== WHAT THE TASK REQUIRES ==
Filter the entries and keep only the lines where the string "computer" appears.

((

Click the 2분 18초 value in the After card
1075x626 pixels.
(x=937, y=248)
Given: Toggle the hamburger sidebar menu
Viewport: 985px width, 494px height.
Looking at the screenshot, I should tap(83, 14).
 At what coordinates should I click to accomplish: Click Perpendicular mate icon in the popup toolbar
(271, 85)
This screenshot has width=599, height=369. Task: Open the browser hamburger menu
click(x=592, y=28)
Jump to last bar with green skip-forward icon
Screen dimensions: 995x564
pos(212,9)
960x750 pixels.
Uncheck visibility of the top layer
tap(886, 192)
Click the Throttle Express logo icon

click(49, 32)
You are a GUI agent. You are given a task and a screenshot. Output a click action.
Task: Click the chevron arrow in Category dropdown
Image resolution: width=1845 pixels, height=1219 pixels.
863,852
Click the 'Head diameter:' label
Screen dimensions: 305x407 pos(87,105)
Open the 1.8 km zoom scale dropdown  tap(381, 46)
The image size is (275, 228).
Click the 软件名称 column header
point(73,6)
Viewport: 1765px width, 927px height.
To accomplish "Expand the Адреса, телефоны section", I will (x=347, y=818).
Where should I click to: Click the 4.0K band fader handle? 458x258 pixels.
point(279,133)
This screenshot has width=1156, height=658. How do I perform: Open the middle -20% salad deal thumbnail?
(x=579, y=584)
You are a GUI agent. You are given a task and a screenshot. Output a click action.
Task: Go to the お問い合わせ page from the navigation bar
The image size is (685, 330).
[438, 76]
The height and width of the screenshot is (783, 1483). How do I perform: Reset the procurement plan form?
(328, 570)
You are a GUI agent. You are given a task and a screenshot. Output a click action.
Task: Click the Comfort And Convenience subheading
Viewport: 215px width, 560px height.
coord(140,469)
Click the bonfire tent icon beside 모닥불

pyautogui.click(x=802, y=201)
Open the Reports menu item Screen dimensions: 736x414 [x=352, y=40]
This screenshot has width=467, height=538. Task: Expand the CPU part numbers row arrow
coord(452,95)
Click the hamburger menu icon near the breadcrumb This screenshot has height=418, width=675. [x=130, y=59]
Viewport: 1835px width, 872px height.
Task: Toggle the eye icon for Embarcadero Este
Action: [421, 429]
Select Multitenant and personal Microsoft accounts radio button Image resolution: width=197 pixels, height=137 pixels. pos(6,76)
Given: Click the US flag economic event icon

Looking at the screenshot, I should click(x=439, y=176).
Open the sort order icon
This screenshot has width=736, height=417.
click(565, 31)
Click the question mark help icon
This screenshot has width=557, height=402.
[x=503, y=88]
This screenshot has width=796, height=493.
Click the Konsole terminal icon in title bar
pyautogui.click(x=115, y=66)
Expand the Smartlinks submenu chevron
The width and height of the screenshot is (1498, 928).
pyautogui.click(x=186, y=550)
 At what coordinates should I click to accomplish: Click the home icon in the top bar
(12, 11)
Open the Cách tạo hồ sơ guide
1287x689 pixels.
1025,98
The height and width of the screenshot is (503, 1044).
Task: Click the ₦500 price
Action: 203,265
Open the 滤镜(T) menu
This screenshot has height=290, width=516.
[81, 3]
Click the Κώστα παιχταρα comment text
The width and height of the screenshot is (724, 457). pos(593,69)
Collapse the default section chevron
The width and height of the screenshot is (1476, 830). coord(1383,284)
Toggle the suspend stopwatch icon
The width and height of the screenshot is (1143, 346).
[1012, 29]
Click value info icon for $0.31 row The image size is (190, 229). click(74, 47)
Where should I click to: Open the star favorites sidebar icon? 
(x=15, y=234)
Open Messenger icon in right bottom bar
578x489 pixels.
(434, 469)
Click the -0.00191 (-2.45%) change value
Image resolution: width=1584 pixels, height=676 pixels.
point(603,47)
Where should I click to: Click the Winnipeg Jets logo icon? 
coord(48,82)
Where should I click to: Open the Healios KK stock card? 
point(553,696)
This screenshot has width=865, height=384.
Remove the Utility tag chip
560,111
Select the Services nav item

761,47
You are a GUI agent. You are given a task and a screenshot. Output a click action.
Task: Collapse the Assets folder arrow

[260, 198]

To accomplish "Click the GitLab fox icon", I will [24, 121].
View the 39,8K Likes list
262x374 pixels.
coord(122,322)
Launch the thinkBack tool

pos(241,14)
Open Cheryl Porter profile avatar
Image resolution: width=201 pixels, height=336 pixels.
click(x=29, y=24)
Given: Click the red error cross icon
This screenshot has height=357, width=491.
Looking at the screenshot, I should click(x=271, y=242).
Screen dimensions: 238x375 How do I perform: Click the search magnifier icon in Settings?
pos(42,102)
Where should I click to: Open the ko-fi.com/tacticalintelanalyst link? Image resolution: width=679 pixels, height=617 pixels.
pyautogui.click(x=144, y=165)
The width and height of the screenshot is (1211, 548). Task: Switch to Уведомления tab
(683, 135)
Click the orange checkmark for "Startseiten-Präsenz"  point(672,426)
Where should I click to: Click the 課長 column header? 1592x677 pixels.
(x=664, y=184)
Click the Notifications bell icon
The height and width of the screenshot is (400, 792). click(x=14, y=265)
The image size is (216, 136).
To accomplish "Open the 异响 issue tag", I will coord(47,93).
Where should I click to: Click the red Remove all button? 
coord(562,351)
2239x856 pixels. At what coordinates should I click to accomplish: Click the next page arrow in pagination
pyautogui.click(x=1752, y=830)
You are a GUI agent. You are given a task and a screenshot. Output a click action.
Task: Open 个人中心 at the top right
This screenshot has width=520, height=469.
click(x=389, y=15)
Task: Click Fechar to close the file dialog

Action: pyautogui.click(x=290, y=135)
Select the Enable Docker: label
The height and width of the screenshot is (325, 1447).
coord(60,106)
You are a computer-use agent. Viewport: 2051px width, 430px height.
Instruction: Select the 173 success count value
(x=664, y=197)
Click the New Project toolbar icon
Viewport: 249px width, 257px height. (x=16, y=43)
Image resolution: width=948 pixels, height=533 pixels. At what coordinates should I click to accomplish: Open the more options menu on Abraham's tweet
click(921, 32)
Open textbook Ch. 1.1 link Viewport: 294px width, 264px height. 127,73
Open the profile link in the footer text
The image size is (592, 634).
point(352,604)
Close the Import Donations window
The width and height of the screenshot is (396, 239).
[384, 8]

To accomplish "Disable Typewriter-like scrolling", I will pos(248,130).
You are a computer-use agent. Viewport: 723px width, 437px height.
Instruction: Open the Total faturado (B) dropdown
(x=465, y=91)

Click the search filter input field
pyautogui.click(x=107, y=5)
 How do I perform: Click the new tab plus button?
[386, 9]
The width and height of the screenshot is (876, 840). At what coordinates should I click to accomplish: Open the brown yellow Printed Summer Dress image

))

== RESULT OF THIS TASK ==
You are a computer-use agent. Viewport: 2051px width, 430px height.
You are a computer-use agent. Viewport: 723px width, 437px height.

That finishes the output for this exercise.